Conflict minerals are widely used in many industrial sectors such as electronics and communications, aerospace, automotive, jewelry, healthcare devices, and persified industrial manufacturing. That touches a lot of our supply chains.
So for those wondering about the status of the lawsuit against the SEC regarding the Conflict Minerals rule under the August 1012 Dodd-Frank law, below is a plain-English summary of the charges against the SEC. The SEC is expected to respond tomorrow, March 1, so it’s important to know what charges the SEC will be answering. Please read on.

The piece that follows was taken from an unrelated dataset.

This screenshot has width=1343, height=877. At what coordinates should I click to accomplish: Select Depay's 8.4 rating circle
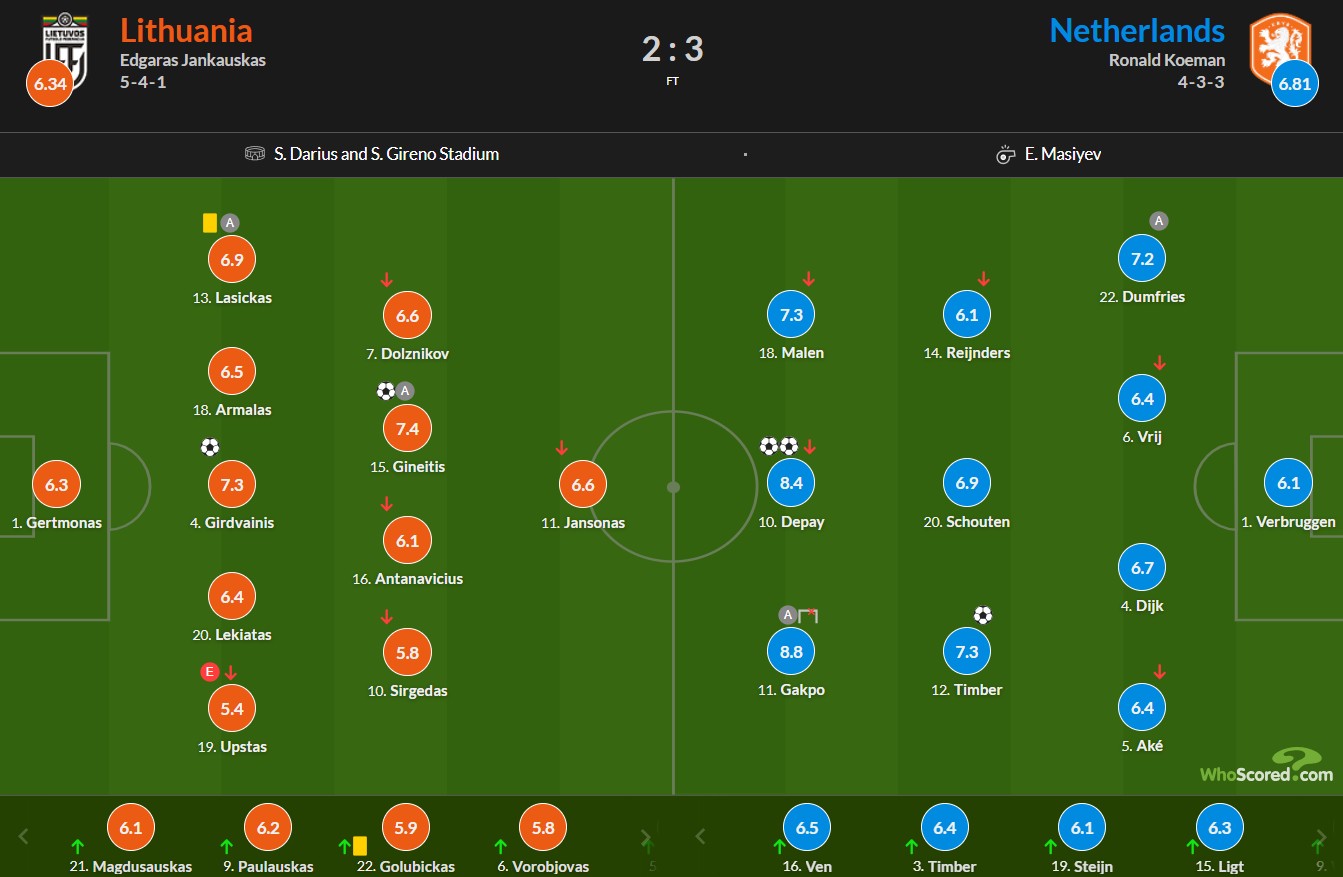tap(791, 483)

In discussing a lawsuit against the SEC regarding the Conflict Minerals law, corporate attorney Dynda A. Thomas of Squire Sanders has this to say:
There can hardly be any disagreement with the stated goal of the SEC’s Conflict Minerals Rule. Congress directed the SEC to enact rules requiring disclosure about the use of conflict minerals because it believed that the exploitation and trade of conflict minerals from the DRC were helping to finance armed conflict there — conflict characterized by extraordinary levels of violence, including sexual- and gender-based violence. …
What’s wrong with the SEC conflict minerals rule
It’s worth mentioning that one unintended consequence of the SEC rule is that companies engage in “unofficial embargo” of materials from the area. Not wanting to expose themselves to conflict mineral risk, companies simply look for their raw materials elsewhere. According three Katten lawyers from the the ACC affiliated Lexicology group, the petitioners argue that the court should “strike down” the conflict minerals rule. These are the core reasons behind the lawsuit:
- the SEC failed to conduct a proper cost-benefit analysis — not only did not determine if the Congo and surrounding areas would measurably benefit from the rule but also did not determine whether costs to issuers were reasonable. While it’s not mandatory that legislation like this rule do a cost/benefit analysis in order to become law, according to its own internal rules, the SEC does have to study the costs and benefits; whether this was done sufficiently is unclear
- the SEC mistakenly interpreted the statute to apply to companies that do not manufacture any products; companies that “contract for the manufacture of products” should be considered separately
- the rule seems to create an impossible loop: it allows smaller issuers four years to create the infrastructure necessary to trace conflict minerals in their supply chain, while giving larger issuers only two years, despite acknowledging that many large issuers cannot meet their obligations under the rule without obtaining information from smaller companies
- the rule requires a violation of the First Amendment in its material disclosure requirements: requiring companies to describe their products as “not DRC conflict free,” even in circumstances in which a company is simply unable to trace their supply chains to determine their minerals’ origins, thereby possibly forcing companies to associate themselves falsely with groups engaged in human rights violations
- the rule wrongly (and vaguely) requires due diligence and a Conflict Minerals Report from companies that merely have a “reason to believe” their minerals “may have originated” in the covered region (rather than limiting the rule’s application to companies whose minerals “did originate” in the region)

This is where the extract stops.